Épico, pela fome de mostrar; ético, pelo cuidado com o “como” mostrar: o Outro,
em Coutinho, é quem deve falar. Já disse e repito aqui de novo: a arte de
Coutinho é a arte de ouvir.
Arte
de ouvir significa, entre outras coisas, cuidar para que não haja ruído, que por
sua vez significa purificar a técnica. Neste sentido, Coutinho é um artista do
menos, um artista da subtração. Assombra em Coutinho a limpidez, a
espontaneidade: tudo é tão direto que parece fácil. Neste cinema sem ruídos,
cinema em grau zero, o desaparecimento do efeito leva igualmente ao
desaparecimento do defeito: as idéias de perfeição e beleza perdem o sentido,
ou pelo menos são deslocadas para outro valor: a verdade. A verdade é que é
bela e perfeita.
Peões (2004), direi logo
de partida, é o mais fraco documentário do Eduardo Coutinho a que já assisti.
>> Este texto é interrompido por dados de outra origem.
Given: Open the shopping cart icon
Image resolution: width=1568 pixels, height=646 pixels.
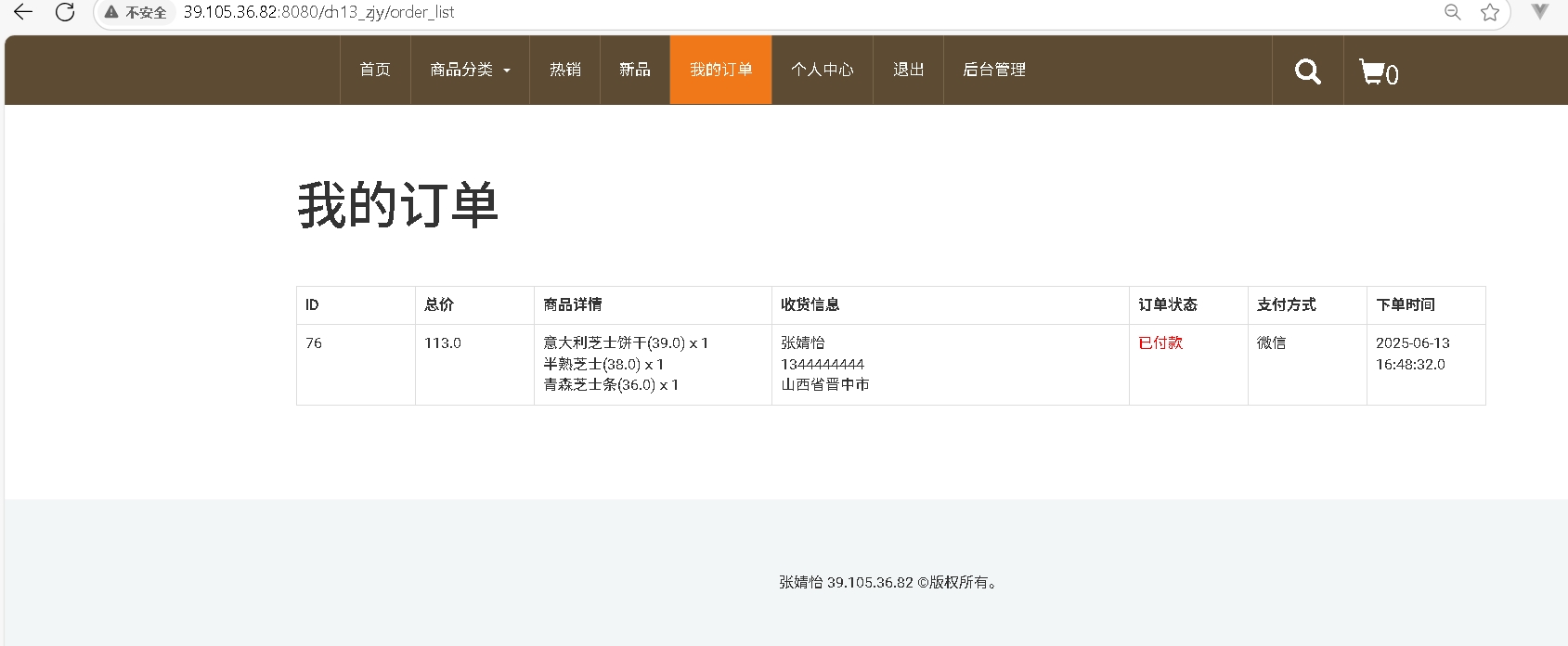Looking at the screenshot, I should [x=1378, y=71].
Ele não foge inteiramente à descrição que fiz acima, mas nele a paixão do homem
Coutinho, homem de esquerda, homem que admira o homem Luiz Inácio Lula da
Silva, deixou o ruído da paixão falar alto. Não questiono aqui, é óbvio, a
paixão em si do diretor – até porque, apesar dos senões, também eu tenho
simpatia por Lula –, mas como este ardor rebaixa a faceta mais bela e
inegociável de outros seus documentários: sua dimensão ética. A sensação que
tive ao assistir o documentário foi a de ver um jogo de cartas marcadas, pois
já sabia de antemão que os depoentes (todos ex-companheiros de Lula nas épicas
greves operárias do ABC, entre o final da década de 70 e início da década de
80) iriam tecer loas ao Luiz Inácio.
Embora
falhando em sua motivação profunda – porque, insisto, o fundamento da arte de
Coutinho é ético (verdade), e não estético (beleza) –, Peões logra muitos acertos. Um desses acertos, talvez o maior
deles, remete à escolha do “formato” do documentário, que dá um tratamento
intimista para uma matéria épica, humanizando as figuras em vez de torná-las
monumentos. Coutinho faz o documentário equilibrar de formar louvável memória
coletiva e memória individual. Ninguém é reduzido a monstro, nem a super-homem...
exceto Lula.
Ao
final, só ao final, um depoente explica a Eduardo Coutinho e a nós o que é ser
peão, aspecto que revela um traço singular do cinema de Coutinho: sua destemida
abertura ao Outro, sua imersão aventureira pelo desconhecido, seu horror por
fórmulas pré-concebidas que exorcizam o acaso. Em Peões, é forçoso admitir, restringiu-se este sentido de aventura.